[Start TASK MATERIAL]

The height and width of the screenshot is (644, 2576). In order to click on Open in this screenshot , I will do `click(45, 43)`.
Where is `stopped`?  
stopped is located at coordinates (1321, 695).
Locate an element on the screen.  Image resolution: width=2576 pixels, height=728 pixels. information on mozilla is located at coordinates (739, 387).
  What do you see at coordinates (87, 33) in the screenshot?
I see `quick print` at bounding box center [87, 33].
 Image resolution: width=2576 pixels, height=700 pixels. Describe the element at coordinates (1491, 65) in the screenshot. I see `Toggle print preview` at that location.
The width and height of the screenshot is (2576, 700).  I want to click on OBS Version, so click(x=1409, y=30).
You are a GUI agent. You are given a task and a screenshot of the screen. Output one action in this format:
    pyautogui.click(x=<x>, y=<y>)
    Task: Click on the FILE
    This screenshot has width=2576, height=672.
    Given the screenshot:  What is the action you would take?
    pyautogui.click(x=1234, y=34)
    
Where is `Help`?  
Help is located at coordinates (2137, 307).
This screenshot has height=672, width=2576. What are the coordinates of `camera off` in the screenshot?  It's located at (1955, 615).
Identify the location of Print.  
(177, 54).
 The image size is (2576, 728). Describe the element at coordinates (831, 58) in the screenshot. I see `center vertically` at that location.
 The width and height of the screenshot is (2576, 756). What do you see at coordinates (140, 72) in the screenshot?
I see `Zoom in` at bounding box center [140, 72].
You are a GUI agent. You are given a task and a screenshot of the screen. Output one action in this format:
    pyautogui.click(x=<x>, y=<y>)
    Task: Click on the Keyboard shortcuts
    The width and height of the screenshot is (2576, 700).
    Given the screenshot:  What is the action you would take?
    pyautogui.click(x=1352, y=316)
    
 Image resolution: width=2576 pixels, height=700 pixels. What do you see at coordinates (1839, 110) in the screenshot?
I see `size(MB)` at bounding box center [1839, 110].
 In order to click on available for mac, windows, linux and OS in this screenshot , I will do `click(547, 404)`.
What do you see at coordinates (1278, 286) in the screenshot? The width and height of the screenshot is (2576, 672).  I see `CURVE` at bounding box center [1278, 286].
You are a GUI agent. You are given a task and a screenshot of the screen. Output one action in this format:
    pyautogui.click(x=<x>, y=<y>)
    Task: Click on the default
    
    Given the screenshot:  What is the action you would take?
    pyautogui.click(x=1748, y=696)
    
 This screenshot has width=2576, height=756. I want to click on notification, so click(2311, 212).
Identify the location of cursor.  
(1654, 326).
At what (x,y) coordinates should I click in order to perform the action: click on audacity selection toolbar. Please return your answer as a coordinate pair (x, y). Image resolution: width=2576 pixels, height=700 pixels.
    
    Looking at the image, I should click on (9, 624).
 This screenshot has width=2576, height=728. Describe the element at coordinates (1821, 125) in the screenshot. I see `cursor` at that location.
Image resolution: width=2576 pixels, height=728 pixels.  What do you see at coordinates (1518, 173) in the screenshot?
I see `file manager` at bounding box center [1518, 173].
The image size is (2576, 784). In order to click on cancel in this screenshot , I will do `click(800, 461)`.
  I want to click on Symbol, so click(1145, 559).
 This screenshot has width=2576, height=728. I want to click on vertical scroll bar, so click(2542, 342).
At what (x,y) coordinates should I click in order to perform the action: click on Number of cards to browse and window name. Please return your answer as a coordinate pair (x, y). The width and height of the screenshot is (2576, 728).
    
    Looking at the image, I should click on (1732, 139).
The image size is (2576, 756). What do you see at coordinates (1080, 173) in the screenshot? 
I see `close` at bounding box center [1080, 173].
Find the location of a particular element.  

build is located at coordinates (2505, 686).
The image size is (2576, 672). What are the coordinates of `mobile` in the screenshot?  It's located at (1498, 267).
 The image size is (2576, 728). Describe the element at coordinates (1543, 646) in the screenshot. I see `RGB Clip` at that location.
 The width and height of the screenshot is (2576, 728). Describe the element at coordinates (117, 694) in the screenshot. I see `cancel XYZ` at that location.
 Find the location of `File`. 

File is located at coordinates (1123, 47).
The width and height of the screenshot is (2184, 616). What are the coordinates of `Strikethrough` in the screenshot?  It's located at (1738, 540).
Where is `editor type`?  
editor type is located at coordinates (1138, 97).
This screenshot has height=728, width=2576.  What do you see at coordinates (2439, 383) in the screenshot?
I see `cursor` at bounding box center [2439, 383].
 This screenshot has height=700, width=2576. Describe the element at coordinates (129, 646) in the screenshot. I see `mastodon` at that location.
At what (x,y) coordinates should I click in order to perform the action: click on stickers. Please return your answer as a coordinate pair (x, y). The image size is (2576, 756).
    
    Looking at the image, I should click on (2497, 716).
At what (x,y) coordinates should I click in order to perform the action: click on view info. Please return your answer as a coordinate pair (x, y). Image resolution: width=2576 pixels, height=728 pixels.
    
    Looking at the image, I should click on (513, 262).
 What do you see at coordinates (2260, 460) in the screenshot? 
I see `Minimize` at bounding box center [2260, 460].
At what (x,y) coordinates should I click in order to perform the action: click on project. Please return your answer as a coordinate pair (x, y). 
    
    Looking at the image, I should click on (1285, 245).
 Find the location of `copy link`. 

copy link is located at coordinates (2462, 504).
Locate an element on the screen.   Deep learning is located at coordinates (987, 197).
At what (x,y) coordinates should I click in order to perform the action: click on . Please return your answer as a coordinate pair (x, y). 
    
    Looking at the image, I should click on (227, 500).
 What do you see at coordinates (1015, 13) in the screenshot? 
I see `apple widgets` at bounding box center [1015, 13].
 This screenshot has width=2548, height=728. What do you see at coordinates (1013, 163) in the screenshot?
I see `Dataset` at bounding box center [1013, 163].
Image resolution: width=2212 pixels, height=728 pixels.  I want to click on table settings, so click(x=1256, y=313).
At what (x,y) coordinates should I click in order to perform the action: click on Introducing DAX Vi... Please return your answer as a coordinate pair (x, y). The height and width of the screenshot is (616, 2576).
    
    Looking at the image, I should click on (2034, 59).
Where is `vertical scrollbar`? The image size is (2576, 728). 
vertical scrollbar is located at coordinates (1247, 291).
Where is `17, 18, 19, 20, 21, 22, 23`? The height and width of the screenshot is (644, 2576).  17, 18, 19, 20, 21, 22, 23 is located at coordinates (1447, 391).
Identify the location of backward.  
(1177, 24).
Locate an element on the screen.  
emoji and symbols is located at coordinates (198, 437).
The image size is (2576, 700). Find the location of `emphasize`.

[End TASK MATERIAL]

§ YOUR TASK
Lay out every line of the data above as a numbered list, skipping any blank lines.

§ RESULT OF THE EXERCISE
1. The height and width of the screenshot is (644, 2576). In order to click on Open in this screenshot , I will do `click(45, 43)`.
2. Where is `stopped`?  
3. stopped is located at coordinates (1321, 695).
4. Locate an element on the screen.  Image resolution: width=2576 pixels, height=728 pixels. information on mozilla is located at coordinates (739, 387).
5.   What do you see at coordinates (87, 33) in the screenshot?
6. I see `quick print` at bounding box center [87, 33].
7.  Image resolution: width=2576 pixels, height=700 pixels. Describe the element at coordinates (1491, 65) in the screenshot. I see `Toggle print preview` at that location.
8. The width and height of the screenshot is (2576, 700).  I want to click on OBS Version, so click(x=1409, y=30).
9. You are a GUI agent. You are given a task and a screenshot of the screen. Output one action in this format:
10.     pyautogui.click(x=<x>, y=<y>)
11.     Task: Click on the FILE
12.     This screenshot has width=2576, height=672.
13.     Given the screenshot:  What is the action you would take?
14.     pyautogui.click(x=1234, y=34)
15. Where is `Help`?  
16. Help is located at coordinates (2137, 307).
17. This screenshot has height=672, width=2576. What are the coordinates of `camera off` in the screenshot?  It's located at (1955, 615).
18. Identify the location of Print.  
19. (177, 54).
20.  The image size is (2576, 728). Describe the element at coordinates (831, 58) in the screenshot. I see `center vertically` at that location.
21.  The width and height of the screenshot is (2576, 756). What do you see at coordinates (140, 72) in the screenshot?
22. I see `Zoom in` at bounding box center [140, 72].
23. You are a GUI agent. You are given a task and a screenshot of the screen. Output one action in this format:
24.     pyautogui.click(x=<x>, y=<y>)
25.     Task: Click on the Keyboard shortcuts
26.     The width and height of the screenshot is (2576, 700).
27.     Given the screenshot:  What is the action you would take?
28.     pyautogui.click(x=1352, y=316)
29.  Image resolution: width=2576 pixels, height=700 pixels. What do you see at coordinates (1839, 110) in the screenshot?
30. I see `size(MB)` at bounding box center [1839, 110].
31.  In order to click on available for mac, windows, linux and OS in this screenshot , I will do `click(547, 404)`.
32. What do you see at coordinates (1278, 286) in the screenshot? The width and height of the screenshot is (2576, 672).  I see `CURVE` at bounding box center [1278, 286].
33. You are a GUI agent. You are given a task and a screenshot of the screen. Output one action in this format:
34.     pyautogui.click(x=<x>, y=<y>)
35.     Task: Click on the default
36.     Given the screenshot:  What is the action you would take?
37.     pyautogui.click(x=1748, y=696)
38.  This screenshot has width=2576, height=756. I want to click on notification, so click(2311, 212).
39. Identify the location of cursor.  
40. (1654, 326).
41. At what (x,y) coordinates should I click in order to perform the action: click on audacity selection toolbar. Please return your answer as a coordinate pair (x, y). Image resolution: width=2576 pixels, height=700 pixels.
42.     Looking at the image, I should click on (9, 624).
43.  This screenshot has width=2576, height=728. Describe the element at coordinates (1821, 125) in the screenshot. I see `cursor` at that location.
44. Image resolution: width=2576 pixels, height=728 pixels.  What do you see at coordinates (1518, 173) in the screenshot?
45. I see `file manager` at bounding box center [1518, 173].
46. The image size is (2576, 784). In order to click on cancel in this screenshot , I will do `click(800, 461)`.
47.   I want to click on Symbol, so click(1145, 559).
48.  This screenshot has width=2576, height=728. I want to click on vertical scroll bar, so click(2542, 342).
49. At what (x,y) coordinates should I click in order to perform the action: click on Number of cards to browse and window name. Please return your answer as a coordinate pair (x, y). The width and height of the screenshot is (2576, 728).
50.     Looking at the image, I should click on (1732, 139).
51. The image size is (2576, 756). What do you see at coordinates (1080, 173) in the screenshot? 
52. I see `close` at bounding box center [1080, 173].
53. Find the location of a particular element.  
54. build is located at coordinates (2505, 686).
55. The image size is (2576, 672). What are the coordinates of `mobile` in the screenshot?  It's located at (1498, 267).
56.  The image size is (2576, 728). Describe the element at coordinates (1543, 646) in the screenshot. I see `RGB Clip` at that location.
57.  The width and height of the screenshot is (2576, 728). Describe the element at coordinates (117, 694) in the screenshot. I see `cancel XYZ` at that location.
58.  Find the location of `File`. 
59. File is located at coordinates (1123, 47).
60. The width and height of the screenshot is (2184, 616). What are the coordinates of `Strikethrough` in the screenshot?  It's located at (1738, 540).
61. Where is `editor type`?  
62. editor type is located at coordinates (1138, 97).
63. This screenshot has height=728, width=2576.  What do you see at coordinates (2439, 383) in the screenshot?
64. I see `cursor` at bounding box center [2439, 383].
65.  This screenshot has height=700, width=2576. Describe the element at coordinates (129, 646) in the screenshot. I see `mastodon` at that location.
66. At what (x,y) coordinates should I click in order to perform the action: click on stickers. Please return your answer as a coordinate pair (x, y). The image size is (2576, 756).
67.     Looking at the image, I should click on (2497, 716).
68. At what (x,y) coordinates should I click in order to perform the action: click on view info. Please return your answer as a coordinate pair (x, y). Image resolution: width=2576 pixels, height=728 pixels.
69.     Looking at the image, I should click on (513, 262).
70.  What do you see at coordinates (2260, 460) in the screenshot? 
71. I see `Minimize` at bounding box center [2260, 460].
72. At what (x,y) coordinates should I click in order to perform the action: click on project. Please return your answer as a coordinate pair (x, y). 
73.     Looking at the image, I should click on (1285, 245).
74.  Find the location of `copy link`. 
75. copy link is located at coordinates (2462, 504).
76. Locate an element on the screen.   Deep learning is located at coordinates (987, 197).
77. At what (x,y) coordinates should I click in order to perform the action: click on . Please return your answer as a coordinate pair (x, y). 
78.     Looking at the image, I should click on (227, 500).
79.  What do you see at coordinates (1015, 13) in the screenshot? 
80. I see `apple widgets` at bounding box center [1015, 13].
81.  This screenshot has width=2548, height=728. What do you see at coordinates (1013, 163) in the screenshot?
82. I see `Dataset` at bounding box center [1013, 163].
83. Image resolution: width=2212 pixels, height=728 pixels.  I want to click on table settings, so click(x=1256, y=313).
84. At what (x,y) coordinates should I click in order to perform the action: click on Introducing DAX Vi... Please return your answer as a coordinate pair (x, y). The height and width of the screenshot is (616, 2576).
85.     Looking at the image, I should click on (2034, 59).
86. Where is `vertical scrollbar`? The image size is (2576, 728). 
87. vertical scrollbar is located at coordinates (1247, 291).
88. Where is `17, 18, 19, 20, 21, 22, 23`? The height and width of the screenshot is (644, 2576).  17, 18, 19, 20, 21, 22, 23 is located at coordinates (1447, 391).
89. Identify the location of backward.  
90. (1177, 24).
91. Locate an element on the screen.  
92. emoji and symbols is located at coordinates (198, 437).
93. The image size is (2576, 700). Find the location of `emphasize`.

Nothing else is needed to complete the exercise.